There are many options that you can specify in the AutoLoader configuration
file.
- RELEASE Level
- The release level of this configuration file. Do not delete or
modify this line in the configuration file.
- LOAD Command
- The most important part of the configuration file is the LOAD
command. The AutoLoader needs the LOAD command to direct the handling
of the data, even if the selected mode of operation does not suggest that any
loading is required. For example, the AutoLoader extracts useful
information from the LOAD command even when performing a SPLIT_ONLY mode
operation. Specifications on the LOAD command indicate where the data
is coming from, what type of data it is (delimited ASCII, for example), how
the data is to be loaded, and the target table name.
Be sure to specify a complete LOAD command that includes the schema name,
file name, file type, and table name. The AutoLoader utility also
requires that the LOAD command conform to the format of the "db2 -f"

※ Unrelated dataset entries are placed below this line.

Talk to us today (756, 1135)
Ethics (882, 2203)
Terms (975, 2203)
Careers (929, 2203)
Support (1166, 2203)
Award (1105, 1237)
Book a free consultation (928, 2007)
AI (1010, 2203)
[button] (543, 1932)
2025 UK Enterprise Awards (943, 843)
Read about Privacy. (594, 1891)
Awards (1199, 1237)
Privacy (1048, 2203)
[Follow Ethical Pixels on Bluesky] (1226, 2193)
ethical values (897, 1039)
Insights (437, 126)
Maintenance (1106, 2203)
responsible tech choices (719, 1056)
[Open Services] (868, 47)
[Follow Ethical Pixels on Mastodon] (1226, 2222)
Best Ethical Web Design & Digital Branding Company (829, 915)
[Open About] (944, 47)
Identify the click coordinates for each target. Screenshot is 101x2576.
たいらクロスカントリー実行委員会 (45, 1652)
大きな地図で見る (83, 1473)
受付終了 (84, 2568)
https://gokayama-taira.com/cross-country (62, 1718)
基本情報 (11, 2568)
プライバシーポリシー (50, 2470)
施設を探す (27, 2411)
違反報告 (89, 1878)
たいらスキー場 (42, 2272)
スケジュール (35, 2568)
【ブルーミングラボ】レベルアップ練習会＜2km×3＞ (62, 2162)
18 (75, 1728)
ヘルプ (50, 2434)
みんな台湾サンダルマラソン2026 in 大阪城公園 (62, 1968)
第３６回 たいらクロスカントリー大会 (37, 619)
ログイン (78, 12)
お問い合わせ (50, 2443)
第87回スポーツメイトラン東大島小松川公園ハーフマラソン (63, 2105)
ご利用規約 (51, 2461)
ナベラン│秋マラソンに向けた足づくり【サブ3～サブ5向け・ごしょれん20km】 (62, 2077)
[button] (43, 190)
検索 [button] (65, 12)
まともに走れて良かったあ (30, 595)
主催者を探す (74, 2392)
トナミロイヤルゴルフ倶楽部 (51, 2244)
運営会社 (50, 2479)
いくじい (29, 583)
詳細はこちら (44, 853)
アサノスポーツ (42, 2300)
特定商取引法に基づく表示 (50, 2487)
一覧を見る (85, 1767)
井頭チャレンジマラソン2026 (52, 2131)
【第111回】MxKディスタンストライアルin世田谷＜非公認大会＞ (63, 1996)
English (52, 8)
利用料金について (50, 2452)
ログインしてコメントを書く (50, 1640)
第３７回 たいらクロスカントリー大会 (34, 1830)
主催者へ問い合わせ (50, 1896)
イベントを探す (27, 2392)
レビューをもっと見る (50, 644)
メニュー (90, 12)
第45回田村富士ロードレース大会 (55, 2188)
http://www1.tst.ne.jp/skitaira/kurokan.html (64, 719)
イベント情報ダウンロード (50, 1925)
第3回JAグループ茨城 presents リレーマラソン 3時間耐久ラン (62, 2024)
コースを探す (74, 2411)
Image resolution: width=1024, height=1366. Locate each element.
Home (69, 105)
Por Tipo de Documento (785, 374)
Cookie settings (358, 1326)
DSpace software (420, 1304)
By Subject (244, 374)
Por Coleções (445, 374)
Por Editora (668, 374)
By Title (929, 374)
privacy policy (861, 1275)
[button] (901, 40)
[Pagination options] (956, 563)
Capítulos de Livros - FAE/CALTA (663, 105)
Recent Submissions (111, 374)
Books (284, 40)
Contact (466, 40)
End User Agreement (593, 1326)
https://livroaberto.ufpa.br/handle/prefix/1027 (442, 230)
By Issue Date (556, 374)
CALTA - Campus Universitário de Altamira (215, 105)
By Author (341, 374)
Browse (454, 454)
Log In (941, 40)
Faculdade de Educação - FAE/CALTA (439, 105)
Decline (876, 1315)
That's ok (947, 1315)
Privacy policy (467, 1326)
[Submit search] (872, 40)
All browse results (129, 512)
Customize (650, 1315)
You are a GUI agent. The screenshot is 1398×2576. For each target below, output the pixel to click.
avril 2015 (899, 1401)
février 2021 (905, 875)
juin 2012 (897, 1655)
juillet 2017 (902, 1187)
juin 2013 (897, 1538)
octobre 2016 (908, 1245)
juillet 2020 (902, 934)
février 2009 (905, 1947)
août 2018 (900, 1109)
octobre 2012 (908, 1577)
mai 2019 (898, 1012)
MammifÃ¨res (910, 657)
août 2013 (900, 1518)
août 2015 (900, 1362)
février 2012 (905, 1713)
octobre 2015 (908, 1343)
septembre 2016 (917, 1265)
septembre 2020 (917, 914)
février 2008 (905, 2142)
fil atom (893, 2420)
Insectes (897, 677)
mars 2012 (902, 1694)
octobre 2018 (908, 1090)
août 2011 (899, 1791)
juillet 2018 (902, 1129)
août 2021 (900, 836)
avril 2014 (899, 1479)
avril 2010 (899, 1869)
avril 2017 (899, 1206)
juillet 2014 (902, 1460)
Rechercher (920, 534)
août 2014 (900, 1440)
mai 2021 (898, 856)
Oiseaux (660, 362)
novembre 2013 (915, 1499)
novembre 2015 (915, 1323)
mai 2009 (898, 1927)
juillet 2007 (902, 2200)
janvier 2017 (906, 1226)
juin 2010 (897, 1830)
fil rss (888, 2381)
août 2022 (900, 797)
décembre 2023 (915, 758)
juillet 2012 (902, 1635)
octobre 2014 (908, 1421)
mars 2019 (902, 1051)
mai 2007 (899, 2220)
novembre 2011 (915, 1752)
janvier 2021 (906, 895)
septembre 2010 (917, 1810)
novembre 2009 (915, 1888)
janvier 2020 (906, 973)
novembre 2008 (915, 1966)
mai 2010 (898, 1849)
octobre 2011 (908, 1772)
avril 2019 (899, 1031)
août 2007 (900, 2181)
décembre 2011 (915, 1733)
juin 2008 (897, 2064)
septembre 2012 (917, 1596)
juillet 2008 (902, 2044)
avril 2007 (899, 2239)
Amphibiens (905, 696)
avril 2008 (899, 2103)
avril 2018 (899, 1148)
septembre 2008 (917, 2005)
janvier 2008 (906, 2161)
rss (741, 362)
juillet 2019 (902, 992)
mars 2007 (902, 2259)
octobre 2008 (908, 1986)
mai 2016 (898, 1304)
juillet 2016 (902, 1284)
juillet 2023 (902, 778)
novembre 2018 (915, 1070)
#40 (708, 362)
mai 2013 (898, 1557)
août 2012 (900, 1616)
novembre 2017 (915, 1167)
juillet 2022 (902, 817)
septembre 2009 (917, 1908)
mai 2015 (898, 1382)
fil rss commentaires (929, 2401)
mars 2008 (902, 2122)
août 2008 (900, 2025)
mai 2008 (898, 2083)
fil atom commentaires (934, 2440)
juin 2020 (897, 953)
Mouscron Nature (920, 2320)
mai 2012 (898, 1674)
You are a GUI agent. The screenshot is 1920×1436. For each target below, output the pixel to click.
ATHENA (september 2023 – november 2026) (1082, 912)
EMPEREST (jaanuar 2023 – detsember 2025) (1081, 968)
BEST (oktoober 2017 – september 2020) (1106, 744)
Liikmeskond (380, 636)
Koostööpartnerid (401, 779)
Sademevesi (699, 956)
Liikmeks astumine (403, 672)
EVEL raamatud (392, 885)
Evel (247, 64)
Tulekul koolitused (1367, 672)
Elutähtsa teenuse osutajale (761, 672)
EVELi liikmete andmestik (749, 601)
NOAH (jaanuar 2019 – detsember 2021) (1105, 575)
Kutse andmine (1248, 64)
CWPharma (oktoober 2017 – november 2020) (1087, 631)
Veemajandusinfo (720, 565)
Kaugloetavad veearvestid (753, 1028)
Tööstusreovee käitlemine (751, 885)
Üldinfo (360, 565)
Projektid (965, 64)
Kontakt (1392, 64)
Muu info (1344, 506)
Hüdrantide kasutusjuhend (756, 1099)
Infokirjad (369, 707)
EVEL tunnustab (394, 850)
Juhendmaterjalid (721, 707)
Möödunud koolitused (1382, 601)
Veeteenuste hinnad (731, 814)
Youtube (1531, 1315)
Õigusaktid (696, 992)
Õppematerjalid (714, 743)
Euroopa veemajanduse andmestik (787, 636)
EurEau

file, except for the extra leading "db2" keyword. For detailed
information about this and other command line processor (CLP) options, see the
Command Reference. There is no need to use the special escape shell characters in
the LOAD command. Finally, if the last character on a line is a
backslash (\) character, the next line is a continuation of the current
line. In this case, the backslash and the end-of-line characters are
ignored.
The AutoLoader returns an error if the CLIENT keyword is specified in the
LOAD command.
For detailed information about all of the parameters available on the LOAD
command, see LOAD Command.
- DATABASE Parameter
- This parameter is used to identify the database into which the data is to
be loaded. If no name is specified, SAMPLE is used as the
default value.
- HOSTNAME Parameter
- This parameter specifies the name of the remote machine on which the data
file resides. This machine can be an MVS host or another
workstation. If not specified, and the FILE_TRANSFER_CMD
parameter is set, the host name nohost is passed to the
FILE_TRANSFER_CMD parameter in the <hostname> argument.
There is no default value associated with this parameter.
- FILE_TRANSFER_CMD Parameter
- The previous version of AutoLoader supported the concept of host file
transfer, whereby the AutoLoader utility could be configured to transfer data
files from a remote host. That option has been replaced by the
FILE_TRANSFER_CMD option. This parameter specifies the fully
qualified name of an executable file, batch file, or script that is used to
transfer data from a remote host. The path must be accessible to the
AutoLoader. The full path, including the execution file name, must not
exceed 254 characters.
Before invoking the specified file, the AutoLoader establishes named pipes
in anticipation of the data being sent from the host. The number of
named pipes to be created is equivalent to the number of files or devices
listed in the FROM clause on the LOAD command. This information from
the LOAD command is also used to specify the parameters that are to be passed
to the executable file, batch file, or script.
Based on this information, AutoLoader creates the following command:
<COMMAND> <logpath> <hostname> <basepipename>
<nummedia> <source media list>
where
- <COMMAND> is the fully qualified path to an executable file, batch
file, or script used to move data from the host.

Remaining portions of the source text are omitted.